Quoted passage »
------------------------------------------------

I'm posting this to the freebsd-stable and freebsd-fs mailing lists.
Followups
should probably happen on freebsd-fs.
I have a ZFS pool configured as:
zpool create data raidz da1 da2 da3 da4 da5 raidz da6 da7 da8 da9 da10
raidz da11 da12 da13 da14 da15 spare da16 log da0
where da1-16 are WD2003FYYS drives (2TB RE4) and da0 is a 256GB PCI-Express
SSD (name omitted to protect the guilty).
The SSD has been dropping offline randomly - it seems that one or more flash
modules pop out of their sockets and need to be re-seated frequently for some
reason.
The most recent time it did that, I replaced the SSD with another one (for some
reason, the manufacturer ties the flash modules to a particular controller, so
just moving the modules results in an offline SSD and inability to manage it
due to "license limits exceeded" or some such nonsense).
ZFS wasn't happy with the log device being changed, and reported it as
corrupted, with the suggested corrective action being to "zpool clear"
it. I
did that, and then did a "zpool replace data da0 da0" and it claimed
to
successfully resilver it. I then did a "zpool scrub" and the scrub
completed
with no errors. So far, so good.
However, any attempt to write to the array results in a near-immediate panic:
panic: solaris assert: sm->sm_spare + size <= sm->sm_size, file:
/usr/src/sys/modules/zfs/../../cddl/contrib/opensolaris/uts/common/fs/zfs/space_map.c,
line: 93 cpuid=2
(Screenshot at http://www.tmk.com/transient/zfs-panic.png in case I mis-typed
something).
This is repeatable across reboot / scrub / test cycles. System is 8-STABLE as
of Fri Nov 5 19:08:35 EDT 2010, on-disk pool is version 4/15, same as the
kernel.
I know that certain operations on log devices aren't supported until pool
version 19 or thereabouts, but the error messages and zpool command results
gave the impression that what I was doing was supported and worked (when it
didn't). If this is truly a "you can't do that in pool version
15", perhaps a
warning could be added so users don't get fooled into thinking it worked?
I can give a developer remote console / root access to the box if that would
help. I have a couple days before I will need to nuke the pool and restore it
from backups.
Terry Kennedy http://www.tmk.com
terry@tmk.com New York, NY USA

------------------------------------------------

Data shown »

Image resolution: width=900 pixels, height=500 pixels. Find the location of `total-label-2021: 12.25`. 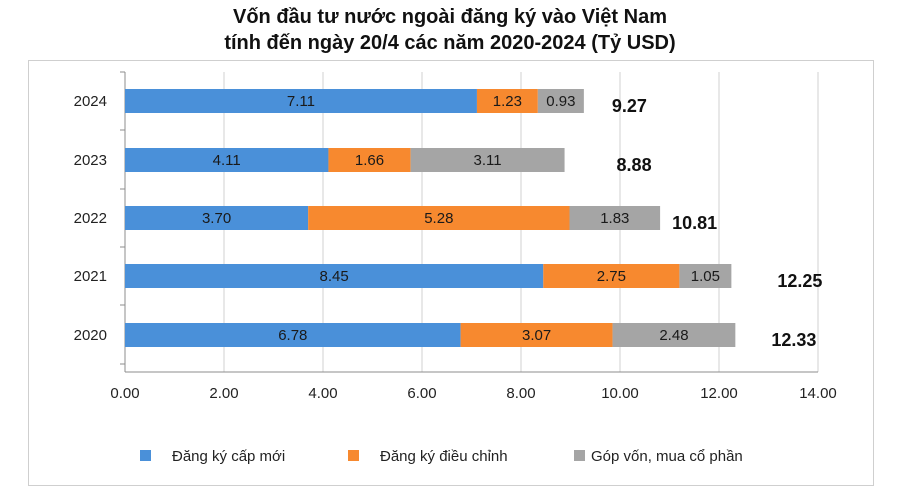

total-label-2021: 12.25 is located at coordinates (800, 281).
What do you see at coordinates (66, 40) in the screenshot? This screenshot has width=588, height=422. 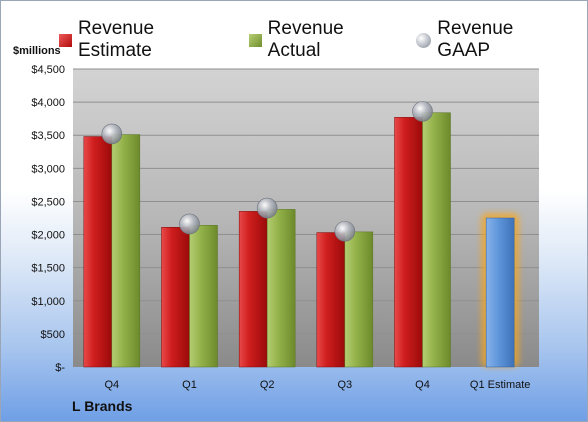 I see `legend-swatch-estimate` at bounding box center [66, 40].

------------------------------------------------

Task details » In the ZFS mailing list post, what happens when anything is written to the array after the SSD is replaced? This data comes from a different source than the ZFS mailing list post.

Solved problem » A near-immediate panic.